The undeniable charms of Anne Lamott.
Always wanted to attend a library conference?

Misled by a subtitle.

Weirdly enough, shortly after I got Across the Pond from the library, I also got Henry Hitchings's cultural history Sorry!: The English and Their Manners

I was very, very disappointed in it.

The problems began with the introduction. Which, at eight pages long, is about six pages longer than it needs to be*, since this is pretty much his whole thesis: "In the pages that follow, I examine English manners. I also examine Englishness." (p. 3.) Thereafter the narrative swings into (well, limps slowly along into, actually) a history of British manners, starting in medieval times and moving up through the twentieth century (and a bit beyond). It's not terribly written, and it actually has a nice notes section and an index, but it's on the crusty side of dry. It's also not so much a commentary on British manners as it is a HISTORY of British manners, which I don't think the subtitle was clear about.

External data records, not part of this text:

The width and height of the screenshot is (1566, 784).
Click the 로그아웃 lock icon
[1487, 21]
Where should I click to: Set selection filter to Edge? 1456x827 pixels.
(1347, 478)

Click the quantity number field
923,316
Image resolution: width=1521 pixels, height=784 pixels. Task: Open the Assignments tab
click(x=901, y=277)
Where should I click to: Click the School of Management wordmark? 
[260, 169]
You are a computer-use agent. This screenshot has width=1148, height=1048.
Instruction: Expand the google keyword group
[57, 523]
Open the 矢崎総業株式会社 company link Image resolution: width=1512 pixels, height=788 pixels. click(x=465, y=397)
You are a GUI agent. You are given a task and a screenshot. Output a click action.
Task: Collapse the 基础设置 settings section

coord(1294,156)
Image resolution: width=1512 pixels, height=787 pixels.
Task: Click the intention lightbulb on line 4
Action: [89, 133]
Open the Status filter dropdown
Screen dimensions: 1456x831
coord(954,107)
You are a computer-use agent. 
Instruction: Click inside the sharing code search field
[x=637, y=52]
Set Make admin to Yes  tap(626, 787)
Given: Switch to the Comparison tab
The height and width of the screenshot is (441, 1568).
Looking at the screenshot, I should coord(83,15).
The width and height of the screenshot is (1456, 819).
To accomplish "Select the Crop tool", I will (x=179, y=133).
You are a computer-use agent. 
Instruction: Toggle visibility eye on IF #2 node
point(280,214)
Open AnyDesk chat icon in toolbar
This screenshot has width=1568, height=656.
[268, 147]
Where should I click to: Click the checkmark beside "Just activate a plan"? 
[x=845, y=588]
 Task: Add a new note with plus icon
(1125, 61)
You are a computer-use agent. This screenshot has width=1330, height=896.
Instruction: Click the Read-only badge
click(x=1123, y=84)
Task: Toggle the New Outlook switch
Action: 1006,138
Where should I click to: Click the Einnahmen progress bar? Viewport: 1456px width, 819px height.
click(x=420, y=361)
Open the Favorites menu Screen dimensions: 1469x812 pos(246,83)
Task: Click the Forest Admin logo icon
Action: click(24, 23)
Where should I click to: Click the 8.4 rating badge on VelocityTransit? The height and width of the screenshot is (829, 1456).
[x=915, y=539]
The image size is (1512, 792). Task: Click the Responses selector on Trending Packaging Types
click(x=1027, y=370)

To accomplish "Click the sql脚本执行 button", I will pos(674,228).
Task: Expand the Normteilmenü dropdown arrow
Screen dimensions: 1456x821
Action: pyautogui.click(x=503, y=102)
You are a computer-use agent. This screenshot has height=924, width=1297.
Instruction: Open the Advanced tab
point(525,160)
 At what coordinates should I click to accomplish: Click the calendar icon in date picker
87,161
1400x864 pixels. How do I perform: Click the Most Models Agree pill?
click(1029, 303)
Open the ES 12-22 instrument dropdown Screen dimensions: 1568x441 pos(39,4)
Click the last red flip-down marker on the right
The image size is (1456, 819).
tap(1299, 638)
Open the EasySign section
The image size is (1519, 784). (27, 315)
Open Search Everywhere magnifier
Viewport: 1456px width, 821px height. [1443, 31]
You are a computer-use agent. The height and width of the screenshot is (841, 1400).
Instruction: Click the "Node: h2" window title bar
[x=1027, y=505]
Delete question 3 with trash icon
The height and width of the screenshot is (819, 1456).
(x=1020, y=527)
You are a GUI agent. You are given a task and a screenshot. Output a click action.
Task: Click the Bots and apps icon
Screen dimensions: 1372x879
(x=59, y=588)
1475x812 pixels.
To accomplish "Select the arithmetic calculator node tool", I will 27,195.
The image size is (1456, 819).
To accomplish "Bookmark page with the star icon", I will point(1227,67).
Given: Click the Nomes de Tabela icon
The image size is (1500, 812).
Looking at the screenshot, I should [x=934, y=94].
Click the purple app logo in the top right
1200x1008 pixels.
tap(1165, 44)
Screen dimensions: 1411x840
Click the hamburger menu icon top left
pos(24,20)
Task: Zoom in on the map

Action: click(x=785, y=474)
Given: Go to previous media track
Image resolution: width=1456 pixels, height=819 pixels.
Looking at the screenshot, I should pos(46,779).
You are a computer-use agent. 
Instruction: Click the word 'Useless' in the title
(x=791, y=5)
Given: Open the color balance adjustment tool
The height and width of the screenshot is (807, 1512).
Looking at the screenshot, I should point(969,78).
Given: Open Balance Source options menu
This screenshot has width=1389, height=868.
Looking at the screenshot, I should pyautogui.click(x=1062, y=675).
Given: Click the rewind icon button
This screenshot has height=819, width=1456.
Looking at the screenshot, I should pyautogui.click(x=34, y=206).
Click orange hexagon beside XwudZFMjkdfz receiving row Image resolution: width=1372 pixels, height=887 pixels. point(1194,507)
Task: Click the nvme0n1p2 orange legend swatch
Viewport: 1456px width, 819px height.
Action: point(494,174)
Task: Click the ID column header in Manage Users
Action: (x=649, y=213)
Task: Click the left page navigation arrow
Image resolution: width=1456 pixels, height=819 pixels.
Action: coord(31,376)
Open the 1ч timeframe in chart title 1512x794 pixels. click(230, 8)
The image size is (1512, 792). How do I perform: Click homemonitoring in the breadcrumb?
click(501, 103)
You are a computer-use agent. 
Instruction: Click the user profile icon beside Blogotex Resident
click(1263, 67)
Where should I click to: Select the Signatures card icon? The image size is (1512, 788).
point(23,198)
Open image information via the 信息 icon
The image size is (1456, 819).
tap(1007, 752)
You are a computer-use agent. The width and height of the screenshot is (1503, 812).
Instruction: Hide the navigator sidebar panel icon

I didn't finish this book, and I didn't find much to bookmark. I did mark this sentence as representative of the author's style: "If greeting people has become more relaxed (and thus in fact more awkward), the language of parting remains comparatively clear-cut, despite the rise of alternatives to a straightforward 'goodbye.' "(p. 48.) That's not even a very complicated sentence, but even re-reading it now my eye (and train of thought) tends to wander before I make it to the end.

*And, in all fairness, it is marked as chapter 1, although it functions as an introduction, laying out Hitchings's plan for the book. Hilariously, before I started writing this post, my memory of this first chapter was that it was at least 30 pages long. That's how long it felt.